Granted, throughout the few years before the real estate bubble burst, the values assigned to real estate moved predictably higher. However, the assigned values were often determined by the amount of money an advisor suggested the owner harvest and invest in the financial product he or she had for sale. Add to that the painfully unethical behavior of the mortgage industry granting loans to enhance the compensation of executives and brokers in that industry and the outcome was predictable.

The wholesale failure of financial Behemoths like Freddie, Fannie, Lehman, and so on is proof positive that the actual values of real property were artificially inflated to accomodate harvesting equity and other schemes designed to move money from the pocketbooks of American families into the coffers of corrupt Behemoths.

Eurekonomics: The return of common sense

Let's turn the equity harvesting scheme on its head.

First, I have known many wealthy people. I have known some who harvested equity from their homes and business properties. I have known not even one that became wealthy by harvesting equity; however, I have known some that became paupers by doing so.

The wealthy people that have commented on or reported about this concept have harvested equity only when they could guarantee that the use to which they put the money converted from equity would return more than the cost of converting the equity. In their decision-making, it was always more important to avoid or minimize risk than to hope for returns. They used harvested equity to get richer without risk, not to get rich in the first place.

Conversely, even considering minimal risk investments, few of the wealthiest people I have encountered over the past four decades of my career would ever consider placing a mortgage on their paid-for personal property, least of all their residences. They worked diligently for decades to pay off their mortgages and protect their personal assets from business failures and legal actions. Why would they ever want to put those assets at risk?
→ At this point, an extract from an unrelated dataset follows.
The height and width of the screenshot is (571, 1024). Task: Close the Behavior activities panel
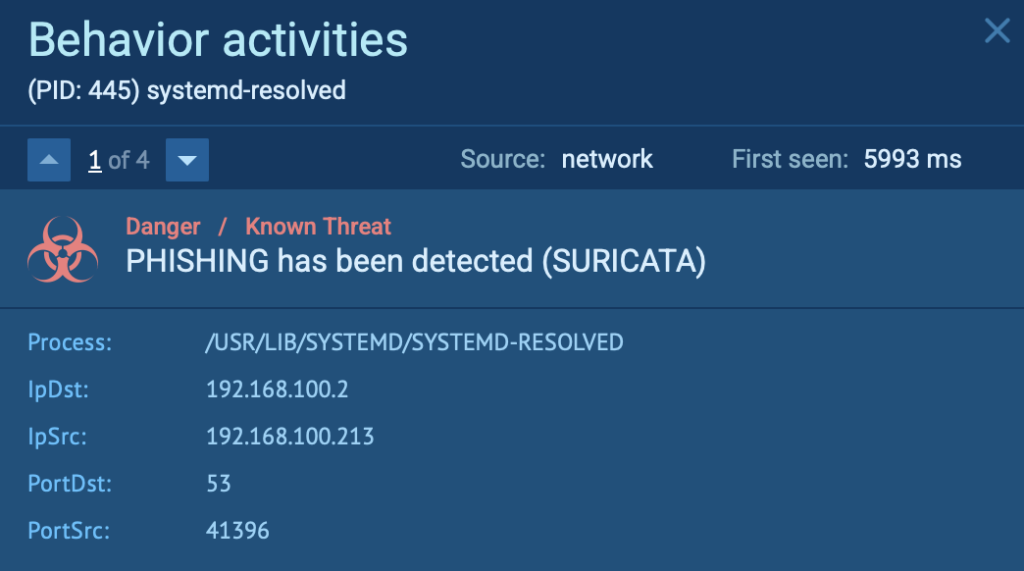997,31
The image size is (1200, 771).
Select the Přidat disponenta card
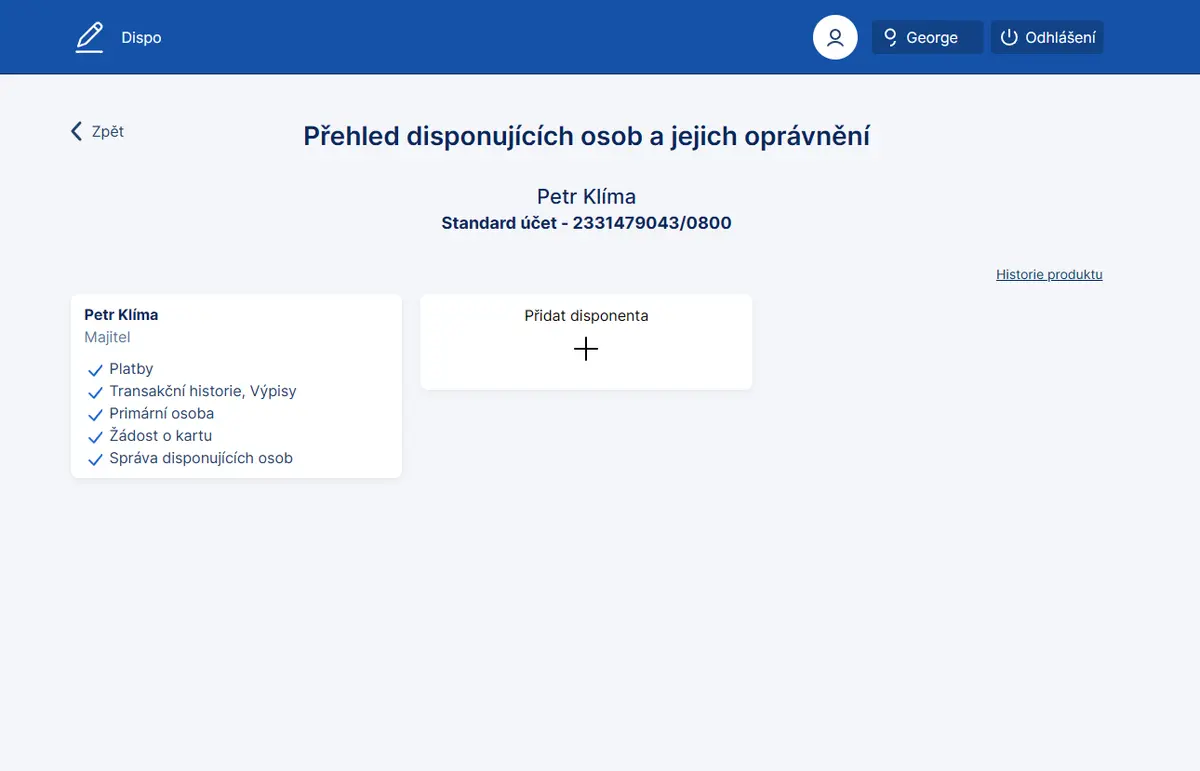click(x=586, y=342)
What common sense program would ever warrant taking the chance that the family home would be lost to some investment that promises only that it promises nothing. What about a greater return? Think about it. Is there a rate of return that is worth more than peace of mind?
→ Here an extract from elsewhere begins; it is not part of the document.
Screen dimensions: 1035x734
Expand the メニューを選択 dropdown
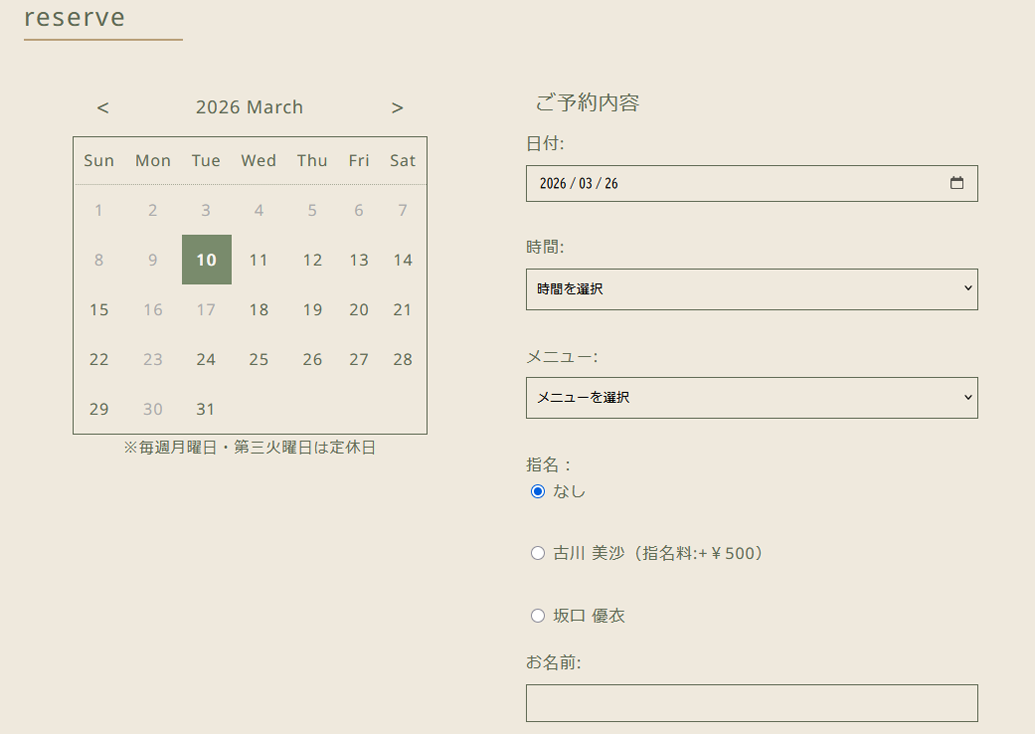[x=751, y=397]
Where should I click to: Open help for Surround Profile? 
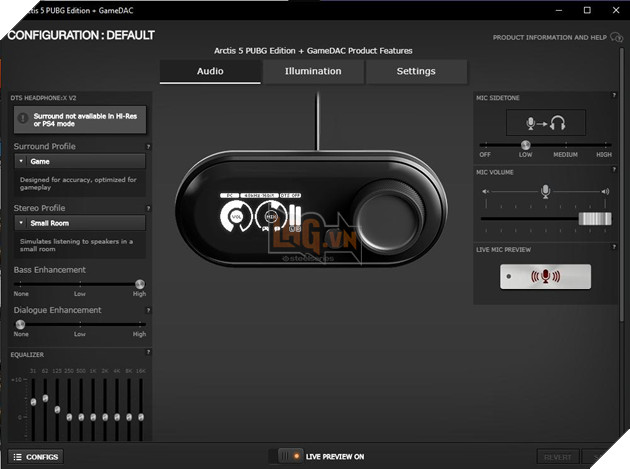[x=146, y=146]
If you would have a strategy regarding equity harvesting, why not consider harvesting equity from a source that you control and using it to pay off your mortgage and eliminate interest payments to the Behemoths? Why not first build and then harvest the equity from your cash value life insurance policies, use it to reduce and eliminate debt to others, and repay the low or no cost policy loans so you can do it again and again? Why not learn how to be the bank?

This is the inverse approach to risking everything you own to get an impossible maybe. It is a way certain to reduce and eventually eliminate debt to others and guarantee that the equity you build in your home, your other personal property, and the cash values in your life insurance policies remain under your control.

Finally, the most powerful argument for this approach is that it has been tried, tested, and proven over many lifetimes and generations. It works in good times and bad. It allows you to grow rich without risk, and secure wealth without worry.